▶ Job
Copy out the records word for word, beginning with the line containing "848x628 pixels." and continuing through the line containing "point(181,124)".

── Data supplied

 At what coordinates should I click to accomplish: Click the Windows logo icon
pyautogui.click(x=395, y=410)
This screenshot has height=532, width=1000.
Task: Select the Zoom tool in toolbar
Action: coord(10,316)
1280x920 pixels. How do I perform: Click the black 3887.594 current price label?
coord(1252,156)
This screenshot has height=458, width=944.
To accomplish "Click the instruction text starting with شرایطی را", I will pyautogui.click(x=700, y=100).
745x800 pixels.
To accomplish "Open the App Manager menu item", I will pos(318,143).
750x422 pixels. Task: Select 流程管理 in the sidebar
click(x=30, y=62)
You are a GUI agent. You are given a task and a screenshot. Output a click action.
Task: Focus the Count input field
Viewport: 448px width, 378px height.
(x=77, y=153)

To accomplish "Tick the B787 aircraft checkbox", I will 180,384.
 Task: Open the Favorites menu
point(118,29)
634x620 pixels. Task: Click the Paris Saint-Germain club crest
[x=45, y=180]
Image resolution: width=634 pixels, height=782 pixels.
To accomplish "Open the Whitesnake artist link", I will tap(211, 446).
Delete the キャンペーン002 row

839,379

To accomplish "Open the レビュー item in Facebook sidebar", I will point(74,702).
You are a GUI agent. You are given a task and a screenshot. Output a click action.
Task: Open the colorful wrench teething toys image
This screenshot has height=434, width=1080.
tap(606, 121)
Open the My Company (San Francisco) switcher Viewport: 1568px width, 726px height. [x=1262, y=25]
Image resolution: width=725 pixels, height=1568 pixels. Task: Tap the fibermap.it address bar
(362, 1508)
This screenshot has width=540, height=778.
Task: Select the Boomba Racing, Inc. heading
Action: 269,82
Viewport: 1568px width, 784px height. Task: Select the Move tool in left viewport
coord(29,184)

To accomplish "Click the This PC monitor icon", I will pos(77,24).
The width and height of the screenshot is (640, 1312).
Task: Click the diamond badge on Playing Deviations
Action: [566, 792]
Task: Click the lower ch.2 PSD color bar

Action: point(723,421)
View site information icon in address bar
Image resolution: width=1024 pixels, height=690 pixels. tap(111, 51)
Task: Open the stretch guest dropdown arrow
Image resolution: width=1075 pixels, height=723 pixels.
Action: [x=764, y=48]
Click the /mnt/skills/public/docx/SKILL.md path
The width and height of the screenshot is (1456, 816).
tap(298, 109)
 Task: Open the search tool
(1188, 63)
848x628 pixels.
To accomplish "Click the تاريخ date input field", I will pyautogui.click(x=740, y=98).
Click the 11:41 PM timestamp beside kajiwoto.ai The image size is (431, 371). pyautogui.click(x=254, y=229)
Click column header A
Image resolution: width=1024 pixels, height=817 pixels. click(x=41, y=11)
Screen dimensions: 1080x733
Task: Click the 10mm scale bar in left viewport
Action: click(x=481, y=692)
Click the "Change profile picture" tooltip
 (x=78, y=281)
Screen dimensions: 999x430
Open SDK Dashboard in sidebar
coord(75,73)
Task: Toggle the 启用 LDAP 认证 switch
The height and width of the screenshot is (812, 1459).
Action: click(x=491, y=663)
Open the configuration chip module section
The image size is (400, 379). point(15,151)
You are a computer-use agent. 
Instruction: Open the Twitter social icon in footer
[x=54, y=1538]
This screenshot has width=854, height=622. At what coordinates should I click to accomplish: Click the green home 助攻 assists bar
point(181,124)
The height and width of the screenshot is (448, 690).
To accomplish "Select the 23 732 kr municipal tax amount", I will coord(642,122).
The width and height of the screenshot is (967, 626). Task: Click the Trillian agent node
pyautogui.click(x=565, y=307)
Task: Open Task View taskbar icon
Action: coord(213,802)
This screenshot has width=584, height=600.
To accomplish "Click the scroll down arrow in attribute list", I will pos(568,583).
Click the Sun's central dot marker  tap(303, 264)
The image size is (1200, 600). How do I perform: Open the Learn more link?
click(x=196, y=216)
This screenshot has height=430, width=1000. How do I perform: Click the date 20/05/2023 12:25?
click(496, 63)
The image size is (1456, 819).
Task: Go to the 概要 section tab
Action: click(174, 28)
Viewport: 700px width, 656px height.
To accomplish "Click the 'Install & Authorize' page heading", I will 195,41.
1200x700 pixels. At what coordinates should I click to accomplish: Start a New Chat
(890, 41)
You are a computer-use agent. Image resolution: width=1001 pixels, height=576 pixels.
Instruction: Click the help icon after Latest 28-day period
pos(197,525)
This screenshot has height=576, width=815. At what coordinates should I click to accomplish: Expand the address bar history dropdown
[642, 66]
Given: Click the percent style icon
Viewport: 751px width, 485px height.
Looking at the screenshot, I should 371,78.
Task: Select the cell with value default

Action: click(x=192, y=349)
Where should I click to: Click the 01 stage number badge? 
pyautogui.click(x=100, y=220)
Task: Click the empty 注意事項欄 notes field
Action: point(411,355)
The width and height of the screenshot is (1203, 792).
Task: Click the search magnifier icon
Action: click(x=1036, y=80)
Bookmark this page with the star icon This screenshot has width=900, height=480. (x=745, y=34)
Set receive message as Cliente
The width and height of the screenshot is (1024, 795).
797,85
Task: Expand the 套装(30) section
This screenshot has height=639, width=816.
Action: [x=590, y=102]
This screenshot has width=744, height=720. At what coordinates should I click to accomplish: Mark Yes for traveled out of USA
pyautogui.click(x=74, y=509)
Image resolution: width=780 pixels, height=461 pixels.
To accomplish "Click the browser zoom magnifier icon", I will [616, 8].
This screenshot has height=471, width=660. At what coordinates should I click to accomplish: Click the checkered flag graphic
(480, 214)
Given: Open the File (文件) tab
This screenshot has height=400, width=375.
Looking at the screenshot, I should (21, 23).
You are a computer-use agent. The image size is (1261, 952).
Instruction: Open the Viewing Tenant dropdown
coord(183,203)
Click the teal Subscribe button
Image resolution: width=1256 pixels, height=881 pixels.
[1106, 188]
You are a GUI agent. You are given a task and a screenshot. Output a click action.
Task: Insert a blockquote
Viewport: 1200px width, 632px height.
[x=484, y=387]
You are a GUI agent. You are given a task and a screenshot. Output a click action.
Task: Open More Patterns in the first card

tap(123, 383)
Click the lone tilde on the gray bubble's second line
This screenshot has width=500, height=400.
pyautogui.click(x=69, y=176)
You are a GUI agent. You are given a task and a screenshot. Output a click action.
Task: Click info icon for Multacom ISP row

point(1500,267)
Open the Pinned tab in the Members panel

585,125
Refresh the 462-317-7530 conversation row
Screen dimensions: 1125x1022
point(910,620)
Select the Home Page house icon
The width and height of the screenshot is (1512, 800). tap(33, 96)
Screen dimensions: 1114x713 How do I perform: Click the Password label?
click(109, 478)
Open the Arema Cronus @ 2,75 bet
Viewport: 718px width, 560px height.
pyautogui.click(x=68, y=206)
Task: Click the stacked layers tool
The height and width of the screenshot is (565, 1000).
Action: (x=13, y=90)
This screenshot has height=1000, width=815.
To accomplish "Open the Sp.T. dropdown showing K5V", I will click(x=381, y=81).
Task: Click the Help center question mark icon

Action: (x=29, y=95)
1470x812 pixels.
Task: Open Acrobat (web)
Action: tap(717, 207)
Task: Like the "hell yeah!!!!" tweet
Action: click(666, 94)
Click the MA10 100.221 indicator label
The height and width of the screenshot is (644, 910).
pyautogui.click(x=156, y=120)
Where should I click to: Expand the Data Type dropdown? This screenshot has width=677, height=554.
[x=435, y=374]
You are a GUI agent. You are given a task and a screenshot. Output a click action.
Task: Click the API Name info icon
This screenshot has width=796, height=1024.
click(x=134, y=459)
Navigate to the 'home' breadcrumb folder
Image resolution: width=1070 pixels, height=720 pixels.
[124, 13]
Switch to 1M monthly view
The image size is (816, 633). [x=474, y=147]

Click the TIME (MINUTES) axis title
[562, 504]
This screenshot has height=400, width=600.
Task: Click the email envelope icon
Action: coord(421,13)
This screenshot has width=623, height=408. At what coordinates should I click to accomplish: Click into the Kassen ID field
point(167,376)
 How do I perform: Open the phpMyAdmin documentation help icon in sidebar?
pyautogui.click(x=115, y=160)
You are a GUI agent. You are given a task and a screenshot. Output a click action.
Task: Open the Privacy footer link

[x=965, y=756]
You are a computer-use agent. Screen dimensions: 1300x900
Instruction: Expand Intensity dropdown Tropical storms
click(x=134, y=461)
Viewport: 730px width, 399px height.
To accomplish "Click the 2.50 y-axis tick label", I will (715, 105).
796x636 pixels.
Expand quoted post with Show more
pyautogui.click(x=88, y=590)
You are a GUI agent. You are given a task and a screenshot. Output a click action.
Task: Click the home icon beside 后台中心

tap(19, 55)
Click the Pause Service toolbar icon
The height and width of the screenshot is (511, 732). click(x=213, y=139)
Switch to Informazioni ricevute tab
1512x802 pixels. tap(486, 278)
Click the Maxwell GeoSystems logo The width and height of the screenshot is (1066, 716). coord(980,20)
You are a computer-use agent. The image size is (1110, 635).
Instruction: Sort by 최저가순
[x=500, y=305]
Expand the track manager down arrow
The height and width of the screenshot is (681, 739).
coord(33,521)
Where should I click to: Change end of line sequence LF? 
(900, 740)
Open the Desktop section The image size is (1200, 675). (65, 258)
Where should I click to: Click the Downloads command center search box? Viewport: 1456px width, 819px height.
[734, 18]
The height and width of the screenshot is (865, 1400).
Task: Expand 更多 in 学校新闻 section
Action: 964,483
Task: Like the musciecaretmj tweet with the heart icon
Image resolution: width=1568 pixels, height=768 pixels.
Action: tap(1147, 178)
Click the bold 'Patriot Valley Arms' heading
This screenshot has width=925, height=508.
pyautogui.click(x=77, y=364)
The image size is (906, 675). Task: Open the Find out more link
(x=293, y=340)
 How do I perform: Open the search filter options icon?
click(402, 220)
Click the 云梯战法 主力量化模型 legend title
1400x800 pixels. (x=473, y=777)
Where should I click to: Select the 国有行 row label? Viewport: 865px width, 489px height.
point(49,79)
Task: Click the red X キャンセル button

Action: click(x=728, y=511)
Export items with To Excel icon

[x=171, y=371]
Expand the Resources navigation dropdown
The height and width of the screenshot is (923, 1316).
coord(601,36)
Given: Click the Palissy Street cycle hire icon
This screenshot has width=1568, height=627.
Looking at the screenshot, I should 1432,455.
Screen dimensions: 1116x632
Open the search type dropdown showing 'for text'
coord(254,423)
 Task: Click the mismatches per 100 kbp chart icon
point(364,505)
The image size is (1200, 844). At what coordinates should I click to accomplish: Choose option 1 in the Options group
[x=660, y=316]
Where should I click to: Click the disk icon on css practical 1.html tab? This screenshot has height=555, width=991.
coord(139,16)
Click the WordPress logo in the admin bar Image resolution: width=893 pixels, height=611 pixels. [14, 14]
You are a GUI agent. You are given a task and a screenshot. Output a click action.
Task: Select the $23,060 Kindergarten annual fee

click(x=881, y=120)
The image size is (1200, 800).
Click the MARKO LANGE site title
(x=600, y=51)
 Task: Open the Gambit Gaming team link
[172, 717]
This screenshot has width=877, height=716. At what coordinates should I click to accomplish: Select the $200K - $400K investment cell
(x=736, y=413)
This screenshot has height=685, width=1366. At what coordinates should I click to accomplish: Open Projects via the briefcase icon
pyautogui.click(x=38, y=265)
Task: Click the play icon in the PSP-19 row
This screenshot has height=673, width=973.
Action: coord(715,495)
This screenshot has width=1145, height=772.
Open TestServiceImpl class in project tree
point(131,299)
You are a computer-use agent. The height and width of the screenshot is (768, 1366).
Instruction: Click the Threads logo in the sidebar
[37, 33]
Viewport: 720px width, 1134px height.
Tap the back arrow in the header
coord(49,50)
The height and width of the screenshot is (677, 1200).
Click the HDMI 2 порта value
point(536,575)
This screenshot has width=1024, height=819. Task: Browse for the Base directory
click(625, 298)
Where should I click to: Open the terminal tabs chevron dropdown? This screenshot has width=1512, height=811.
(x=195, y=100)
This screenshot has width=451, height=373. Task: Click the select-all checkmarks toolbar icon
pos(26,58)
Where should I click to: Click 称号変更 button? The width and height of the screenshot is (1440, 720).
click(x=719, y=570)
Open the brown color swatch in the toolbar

────

▶ Finished answer
848x628 pixels.
To accomplish "Click the تاريخ date input field", I will pyautogui.click(x=740, y=98).
Click the 11:41 PM timestamp beside kajiwoto.ai The image size is (431, 371). pyautogui.click(x=254, y=229)
Click column header A
Image resolution: width=1024 pixels, height=817 pixels. click(x=41, y=11)
Screen dimensions: 1080x733
Task: Click the 10mm scale bar in left viewport
Action: click(x=481, y=692)
Click the "Change profile picture" tooltip
 (x=78, y=281)
Screen dimensions: 999x430
Open SDK Dashboard in sidebar
coord(75,73)
Task: Toggle the 启用 LDAP 认证 switch
The height and width of the screenshot is (812, 1459).
Action: click(x=491, y=663)
Open the configuration chip module section
The image size is (400, 379). point(15,151)
You are a computer-use agent. 
Instruction: Open the Twitter social icon in footer
[x=54, y=1538]
This screenshot has width=854, height=622. At what coordinates should I click to accomplish: Click the green home 助攻 assists bar
point(181,124)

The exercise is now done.